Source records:
+ + + + + + +

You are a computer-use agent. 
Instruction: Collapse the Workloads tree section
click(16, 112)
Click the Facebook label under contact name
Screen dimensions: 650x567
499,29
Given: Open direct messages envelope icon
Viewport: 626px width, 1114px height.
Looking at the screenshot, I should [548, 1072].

+ + + + + + +

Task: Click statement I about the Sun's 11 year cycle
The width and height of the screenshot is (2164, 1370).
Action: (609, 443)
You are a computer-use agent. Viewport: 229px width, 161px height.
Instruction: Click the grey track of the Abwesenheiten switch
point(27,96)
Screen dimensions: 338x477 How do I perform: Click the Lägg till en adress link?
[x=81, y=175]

+ + + + + + +

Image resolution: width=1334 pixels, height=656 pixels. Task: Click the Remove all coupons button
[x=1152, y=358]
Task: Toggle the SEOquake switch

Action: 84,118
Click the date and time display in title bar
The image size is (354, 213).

+ + + + + + +

INSTRUCTIONS TO FOLLOW>
Taking the entries above, print exactly the lines starting at the line with "Click the date and time display in title bar" and ending at the line with "The image size is (354, 213).", both included.

FINAL ANSWER>
Click the date and time display in title bar
The image size is (354, 213).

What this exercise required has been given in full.